Trail Routes in the Petrified Forest
The Petrified Forest Interpretive Trail (Gallatin National Forest, Tom Miner Basin)
The U.S. Forest Service has an Interpretive Trail of 3.4 km which highlights and details some spectacular examples of natural history by way of the petrified trees. The trail has an elevation gain of 196 m, and you can get there with a quick hike from the Tom Miner Campground.
The destination includes various caves in the volcanic rock containing petrified trees as old as 55 million years. The trail features a great forest setting, is accessible for all skill levels, and is used mainly for hiking and walking. It is best sometime between June and October, and pets are allowed.
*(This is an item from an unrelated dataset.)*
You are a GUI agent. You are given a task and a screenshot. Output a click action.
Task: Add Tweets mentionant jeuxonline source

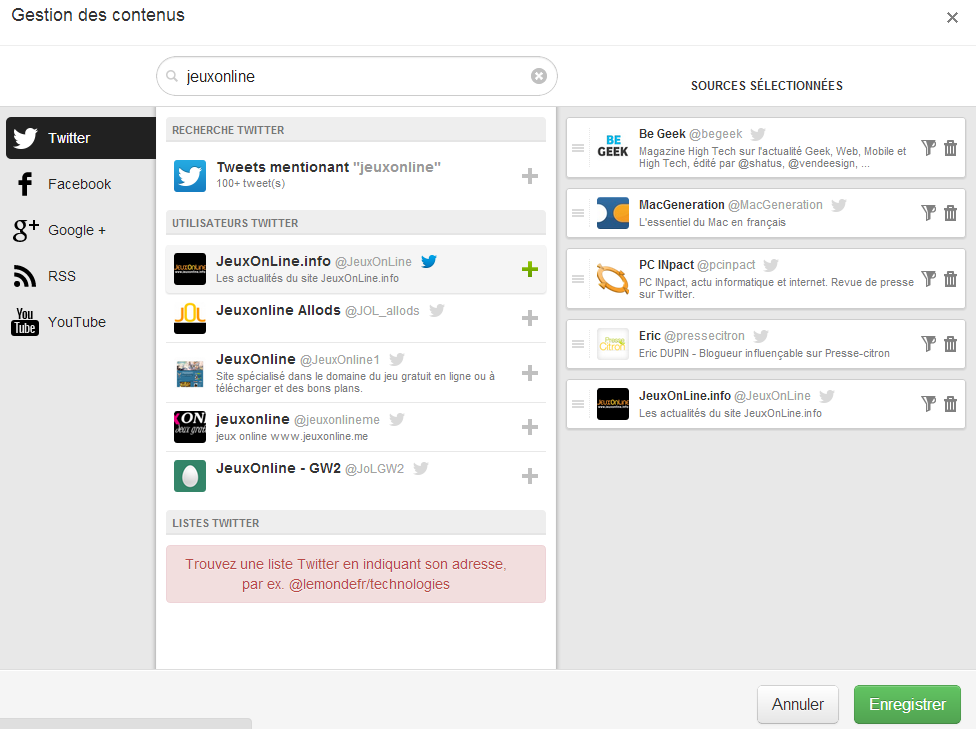pyautogui.click(x=530, y=177)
If you are driving to the trail, head north for 16 miles on Highway 89 from Gardiner, or south for 37 miles on Highway 89 from Livingston, and then turn west onto Tom Miner Road. Follow this road for 11 miles to the Tom Miner Campground.
You can drive through the campground, and park on the west end in the large parking lot, for which there will be a fee. From the parking lot, you go through a gate followed by a picturesque meadow. Deer, elk, and even grizzly bears can be seen along this trail if you’re lucky, so be sure to bring protection against bears.
After about one-third of a mile, the clearly-marked Petrified Forest Interpretive Trail becomes apparent and then you turn right, continuing into the forest.
The various informational plaques along the trail explain the silicon dioxide-based formations that permeate the trail, which include amethyst, opal, and rose quartz. The signs also remind that no rocks, gems, or petrified wood along this protected area should be removed.
The grade increases as you continue, although it isn’t especially difficult. After a short hike uphill in the forest, you arrive at a massive conglomerate containing quartz and amethyst crystals, as well as some petrified wood fragments.
The trail also gets narrower after a while, until you see the end of the interpretive trail. If you still have the energy to spare at this point you could go a bit further, and although the terrain is more like off-trail hiking there are still a few other discoveries to be made.
Other Main Attractions in the Region
Tom Miner Campground
The Tom Miner Campground is located in the south-central Montana vicinity of the Yellowstone National Park and the Yellowstone River close to Gardiner and within the Gallatin National Forest.
The grounds contain a total of sixteen campsites dotted around the region, which are available on a first-come-first-served basis. The trailhead from the campground will lead you all the way up to the Interpretive Petrified Forest Trail, as well as into various other trails and areas of the Gallatin forest.
One of the main attractions of the area that people come to the campsite for is the Petrified Forest and its Interpretive Trail, as well as the various other hiking and recreational outdoor pursuits that are in abundance. This is within the vicinity of Yellowstone National Park and the Yellowstone River, a dream terrain for anyone who loves the great outdoors.
The campground itself is located at the end of Tom Miner Creek Road. This is the road that connects to US 89 about 16 miles north of Gardner, and 35 miles to the south of Livingston.
As the campground doesn’t operate any booking or reservation service it is quite common for it to get quite full during the warmer months – so try and arrive early to secure a site if that is your intention.